Springsteen didn’t simply write songs; he created a dramatic world with its own mythology. He wasn’t afraid to break the cool barrier, to say: Listen! People love, they fight, they die, it matters, and I’m going to sing like it matters. I’m going to celebrate these people. Listening to “Jungleland,” I realized that I was trying to do the same thing: to recreate the world as I saw it and felt it. I was writing realistic fiction, and yet… maybe it was okay to exaggerate, to push the boundaries of realism, to project to the back of the room, in order to give the reader a deeper emotional experience. To put my characters in a situation where they had no choice but to open their arms and sing, or wail, or shake their fists at the heavens. To make one plus one equal three.
As Springsteen says: “It’s the essential equation of love, art, rock ’n’ roll, and rock ’n’ roll bands.” And, I would add, fiction.
The work of Elena Ferrante has a similar operatic quality. Her novel The Days of Abandonment tells the harrowing story of a woman whose husband has left her for another woman—a common subject for fiction and a common predicament in life. But Ferrante’s heroine falls apart so spectacularly, the novel reads more like a horror story than contemporary realism. Ferrante took the abandoned woman’s pain seriously. When someone leaves you, it HURTS, and you want REVENGE, and it feels HUGE. And sometimes the only way to get that feeling on the page is to let your characters yowl.
Springsteen didn’t simply write songs; he created a dramatic world with its own mythology.
As Anaïs Nin wrote: “You must not fear, hold back, count or be a miser with your thoughts and feelings… Something is always born of excess: great art was born of great terrors, great loneliness, great inhibitions, instabilities, and it always balances them.”
And as F. Scott Fitzgerald advised an aspiring writer: “You’ve got to sell your heart, your strongest reactions, not the little minor things that only touch you lightly, the little experiences that you might tell at dinner… you have only your emotions to sell.”
“Jungleland” showed me why I felt stuck: I was too wedded to the reality of my own memories. My personal experience was, frankly, not exciting enough. I needed to make things up. I may not have gone out clubbing every night, but Phoebe would. No longer would she toil as an editorial assistant who had to get up early every morning; she found a job as a fortune teller in a nightclub. Instead of being too shy to speak to the scenesters who lived upstairs, as I was, Phoebe became friends with them. And at the end, I forced her to grapple with violence and death more viscerally than I did at her age. I let my memories run wild, shift, change, grow, and dissolve into fiction. The further the story strayed from autobiography, the better it worked.

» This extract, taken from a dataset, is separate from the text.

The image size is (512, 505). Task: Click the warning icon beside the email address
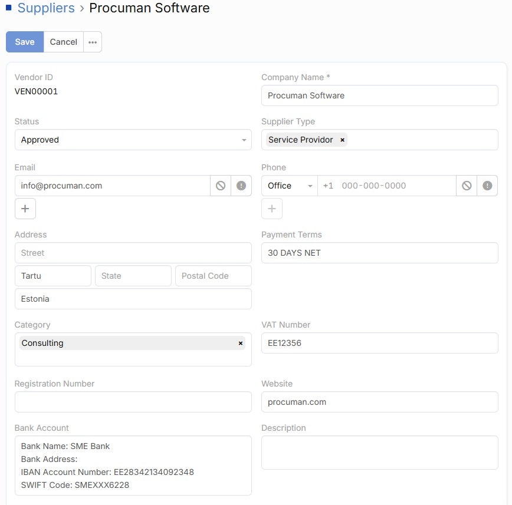click(241, 185)
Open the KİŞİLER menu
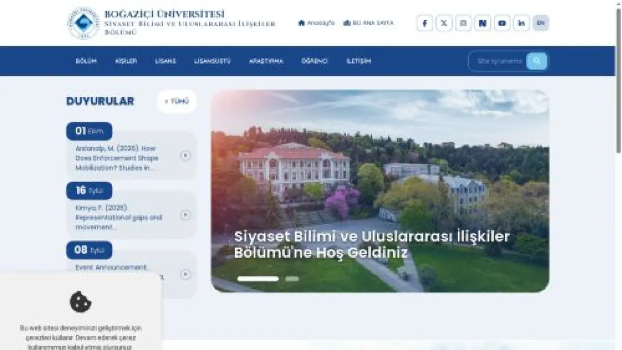 (126, 61)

I’m not saying, Be cheesy. I’m saying don’t be so afraid of being cheesy. Don’t let your fear of being cheesy hold you back. Don’t be afraid of letting emotions take up space in your fiction, of saying, This is big. This is life or death. If you stray too far into sentiment or melodrama, you can always dial it back in revision. But if you’re careful—precise, specific, detailed—some of the power you’ve infused into the story will remain.
I could have written this essay about any of dozens of other dramatic musicians—Nina Simone, Björk, Tom Waits, Courtney Love—but, for better or worse, “Jungleland” is the song that happened to hit my ears at the right moment. As I listened I picked up an index card and wrote, “There’s an opera out on the Turnpike, there’s a ballet being fought out in the alley… ” and propped the card on my desk to remind myself of Bruce’s magic math: one plus one equals three.